> DOCUMENT EXTRACT:
# # #
The 8th Habit: From Effectiveness to Greatness

The 8th Habit: From Effectiveness to Greatness
by Stephen R. Covey
Pub. Date: November 2005, Free Press
ISBN-10: 0-7432-8793-2
409 Pages

Success Rating :4


Why I Read this Book:
There are few things more important to success than having a clear vision of what you want to accomplish. This book provided me with the fundamentals necessary for putting that vision together and helping others to do the same.

Review:

Stephen Covey came right over the top with this one.  It’s funny to write one book about 7 habits and haveit be around 250 pages and then write another book about the 8th habit alone and have it be over 400. The truth is that every one of those pages was very well used.  This book was fantastically written and is an absolute must read for people serious about continued personal (and professional) development and enrichment.  I know it seems like I have similar extremely positive things to say about many of these books, but please keep in mind that that is why they are on this site.  These are the best and most valuable books that I have read.  The reason there are not negative reviews on this site is because I am only cherry picking what I feel is most important and beneficial to you as the reader and your success.  I have found every one of the books on this site to be very beneficial.
# # #
> RECORD EXTRACTS:
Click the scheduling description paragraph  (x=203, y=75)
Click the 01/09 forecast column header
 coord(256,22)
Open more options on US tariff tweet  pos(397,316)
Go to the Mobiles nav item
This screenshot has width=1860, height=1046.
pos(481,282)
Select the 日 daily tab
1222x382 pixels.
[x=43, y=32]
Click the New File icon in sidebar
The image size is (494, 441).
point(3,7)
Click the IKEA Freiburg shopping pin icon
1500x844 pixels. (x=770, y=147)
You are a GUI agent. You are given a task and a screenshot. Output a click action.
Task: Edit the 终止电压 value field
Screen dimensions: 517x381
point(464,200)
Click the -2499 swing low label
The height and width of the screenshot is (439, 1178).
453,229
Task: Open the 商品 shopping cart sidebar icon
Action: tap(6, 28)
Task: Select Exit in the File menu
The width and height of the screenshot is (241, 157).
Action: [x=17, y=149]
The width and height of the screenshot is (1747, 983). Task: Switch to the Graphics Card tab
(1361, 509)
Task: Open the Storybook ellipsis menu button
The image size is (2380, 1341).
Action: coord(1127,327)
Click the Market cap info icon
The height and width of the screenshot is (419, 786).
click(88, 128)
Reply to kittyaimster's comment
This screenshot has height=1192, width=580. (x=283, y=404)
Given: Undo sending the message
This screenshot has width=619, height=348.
# # #
> TASK TO CARRY OUT: Please resume the book review of The 8th Habit, continuing it from its final sentence.

> ANSWER TO THE TASK:
The 8th Habit is to find your voice and inspire others to find theirs.  I would put it in the top four most valuable books (that I have read) on personal development and enrichment.  It is right up there with The 7 Habits by Stephen Covey, Unlimited Power by Tony Robbins, and How To Win Friends And Influence People by Dale Carnegie.  If you have not read these reviews and books, I suggest you do so now.  They contain the most universal and valuable words you may come across in your journey for success.  They provide the framework from which everything else diverges.

Much of Covey’s words in the 8th Habit stem from the idea of taking the road less traveled by, which is something that you should all know by now is very near and dear to me.  If you are not familiar with this poem by Robert Frost, please read it here.  One and all should take the road less traveled in some way or another because no one has the same vision and plan for their life, therefore everyone’s road should be one that others have not traveled.  If you aren’t taking this road then you are most likely trying to live someone else’s dream.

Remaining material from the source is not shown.